Если в зале в тот вечер собрались люди робкие или нервные, то музыка Гроссгемюта, неистовство тетрарха, бурные и частые вступления хора, рассевшегося, словно стая ворон, на возвышении в виде островерхой скалы (громоподобное пение лавиной обрушивалось на публику, отчего она даже вздрагивала), фантасмагорические декорации — все это, конечно, вряд ли способствовало блаженному упоению. Да, автор добивался сильных эффектов, но какой ценой! Из оркестра, хора, солистов, кордебалета (как навязчивая мимическая иллюстрация, он все время метался на заднем плане, тогда как солисты пребывали почти без движения), дирижера и даже зрителей выжали все, на что они были способны. В конце первого акта вспыхнули аплодисменты, выражавшие не столько всеобщее одобрение, сколько общую физическую потребность в какой-то разрядке. Стены великолепного зала дрожали. После третьего вызова среди исполнителей выросла высоченная фигура Гроссгемюта, который благодарил публику, коротко и как бы через силу улыбаясь и кланяясь. Клаудио Коттес вспомнил о трех зловещих типах и, не переставая аплодировать, поднял взгляд в сторону их ложи: все трое были на месте, недвижимые и безучастные, как прежде; они не хлопали, не разговаривали и казались неживыми. Может, это вообще манекены? Они не изменили позы, даже когда большая часть зрителей хлынула в фойе.

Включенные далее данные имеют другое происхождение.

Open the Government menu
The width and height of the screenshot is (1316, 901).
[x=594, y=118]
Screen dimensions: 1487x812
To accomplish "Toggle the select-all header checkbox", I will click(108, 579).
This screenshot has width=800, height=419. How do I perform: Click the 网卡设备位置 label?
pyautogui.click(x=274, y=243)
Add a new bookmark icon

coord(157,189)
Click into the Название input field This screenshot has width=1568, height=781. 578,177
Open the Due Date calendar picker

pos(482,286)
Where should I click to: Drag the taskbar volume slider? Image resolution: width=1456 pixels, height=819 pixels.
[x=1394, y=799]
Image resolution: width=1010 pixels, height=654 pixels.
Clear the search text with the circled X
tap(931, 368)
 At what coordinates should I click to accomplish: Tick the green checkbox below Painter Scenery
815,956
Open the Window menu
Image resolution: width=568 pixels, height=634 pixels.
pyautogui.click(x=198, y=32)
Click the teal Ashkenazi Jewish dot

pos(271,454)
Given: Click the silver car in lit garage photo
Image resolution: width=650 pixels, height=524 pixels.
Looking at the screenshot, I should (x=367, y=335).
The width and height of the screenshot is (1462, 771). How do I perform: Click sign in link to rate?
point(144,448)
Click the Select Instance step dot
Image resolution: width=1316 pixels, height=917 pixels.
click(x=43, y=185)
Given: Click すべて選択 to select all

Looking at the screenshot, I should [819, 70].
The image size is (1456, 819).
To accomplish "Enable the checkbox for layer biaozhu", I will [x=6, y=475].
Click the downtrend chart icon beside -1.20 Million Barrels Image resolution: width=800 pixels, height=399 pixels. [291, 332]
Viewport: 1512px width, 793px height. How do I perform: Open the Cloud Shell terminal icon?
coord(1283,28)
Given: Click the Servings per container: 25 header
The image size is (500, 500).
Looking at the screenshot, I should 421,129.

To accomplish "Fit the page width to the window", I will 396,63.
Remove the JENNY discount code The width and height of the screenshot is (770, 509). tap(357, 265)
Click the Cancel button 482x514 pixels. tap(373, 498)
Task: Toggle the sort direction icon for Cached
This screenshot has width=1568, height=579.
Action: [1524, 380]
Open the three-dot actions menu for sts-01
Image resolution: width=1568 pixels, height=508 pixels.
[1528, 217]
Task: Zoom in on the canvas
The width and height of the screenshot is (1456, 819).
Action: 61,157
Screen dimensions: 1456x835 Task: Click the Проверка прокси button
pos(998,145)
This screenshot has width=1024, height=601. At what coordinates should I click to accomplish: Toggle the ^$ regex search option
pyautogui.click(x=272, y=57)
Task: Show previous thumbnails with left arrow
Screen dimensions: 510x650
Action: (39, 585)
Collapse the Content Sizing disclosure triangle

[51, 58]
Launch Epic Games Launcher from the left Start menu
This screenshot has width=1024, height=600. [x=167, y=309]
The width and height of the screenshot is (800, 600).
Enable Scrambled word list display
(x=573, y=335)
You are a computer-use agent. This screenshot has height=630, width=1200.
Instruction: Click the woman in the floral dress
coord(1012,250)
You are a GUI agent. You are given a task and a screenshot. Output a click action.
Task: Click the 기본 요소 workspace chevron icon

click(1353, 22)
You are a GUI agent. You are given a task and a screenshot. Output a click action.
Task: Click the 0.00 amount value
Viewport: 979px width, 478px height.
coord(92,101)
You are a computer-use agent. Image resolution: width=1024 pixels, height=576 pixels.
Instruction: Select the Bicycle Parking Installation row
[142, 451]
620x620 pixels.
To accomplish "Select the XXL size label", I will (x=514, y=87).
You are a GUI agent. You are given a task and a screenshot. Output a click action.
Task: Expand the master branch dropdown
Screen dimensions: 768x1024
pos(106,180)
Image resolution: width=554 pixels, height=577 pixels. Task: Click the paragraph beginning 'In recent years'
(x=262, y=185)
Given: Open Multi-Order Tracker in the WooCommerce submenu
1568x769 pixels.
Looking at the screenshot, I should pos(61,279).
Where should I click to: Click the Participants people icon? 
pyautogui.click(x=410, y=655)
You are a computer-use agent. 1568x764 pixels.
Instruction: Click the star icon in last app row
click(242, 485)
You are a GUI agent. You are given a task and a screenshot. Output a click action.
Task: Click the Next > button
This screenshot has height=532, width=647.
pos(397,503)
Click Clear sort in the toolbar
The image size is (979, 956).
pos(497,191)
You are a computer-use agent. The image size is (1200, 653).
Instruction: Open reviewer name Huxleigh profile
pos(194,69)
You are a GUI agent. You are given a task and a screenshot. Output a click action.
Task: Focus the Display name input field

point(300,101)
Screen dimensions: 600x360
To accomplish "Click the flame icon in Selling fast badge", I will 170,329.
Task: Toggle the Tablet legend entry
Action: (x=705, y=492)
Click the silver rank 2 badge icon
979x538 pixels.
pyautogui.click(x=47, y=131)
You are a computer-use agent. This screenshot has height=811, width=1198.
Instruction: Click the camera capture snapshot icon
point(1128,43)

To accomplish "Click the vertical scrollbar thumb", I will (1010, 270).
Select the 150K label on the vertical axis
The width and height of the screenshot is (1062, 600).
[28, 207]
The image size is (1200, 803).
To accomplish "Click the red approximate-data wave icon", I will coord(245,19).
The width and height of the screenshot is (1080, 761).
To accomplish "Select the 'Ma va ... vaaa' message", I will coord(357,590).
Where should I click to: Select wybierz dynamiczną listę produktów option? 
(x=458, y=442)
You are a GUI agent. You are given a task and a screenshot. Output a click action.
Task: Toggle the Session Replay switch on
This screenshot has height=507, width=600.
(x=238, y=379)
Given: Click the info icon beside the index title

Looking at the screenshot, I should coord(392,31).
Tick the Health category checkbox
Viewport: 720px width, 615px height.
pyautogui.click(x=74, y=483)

Именно во время первого антракта в театр проникли слухи о том, что в городе зреет какой-то переворот. В фойе эти слухи распространялись исподволь, постепенно, благодаря сдержанности, присущей завсегдатаям «Ла Скала». И уж конечно, они не могли заглушить горячих споров об опере Гроссгемюта, в которых старый Коттес тоже принял участие, стараясь, однако, не давать оценок и ограничиваясь шутливыми замечаниями на миланском диалекте. Наконец раздался звонок, оповещавший о конце антракта. На лестнице, ведущей к залу со стороны театрального музея, Коттес оказался рядом с каким-то знакомым, чье имя он никак не мог вспомнить. Тот, заметив Коттеса, лукаво улыбнулся.
— Вот хорошо, дорогой маэстро, что я вас встретил, — сказал он, — мне как раз нужно кое-что вам сообщить…
Говорил он медленно, с напускной многозначительностью. На какое-то мгновение толпа разделила их.
— Ну вот, наконец-то, — заговорил знакомый, когда их опять прижало друг к другу. — Куда это вас унесло? Мне даже показалось вдруг, что вы сквозь землю провалились!.. Как Дон Жуан!
Очевидно, он счел свое сравнение таким остроумным, что от души рассмеялся и долго не мог успокоиться. Это был господин с невыразительной внешностью интеллектуала из хорошей семьи, оказавшегося в стесненных обстоятельствах, о чем можно было судить по старомодному смокингу, мятой и не первой свежести рубашке, сероватой каемке под ногтями. Испытывая неловкость, старый Коттес ждал, что он скажет еще. Они добрались почти до конца лестницы.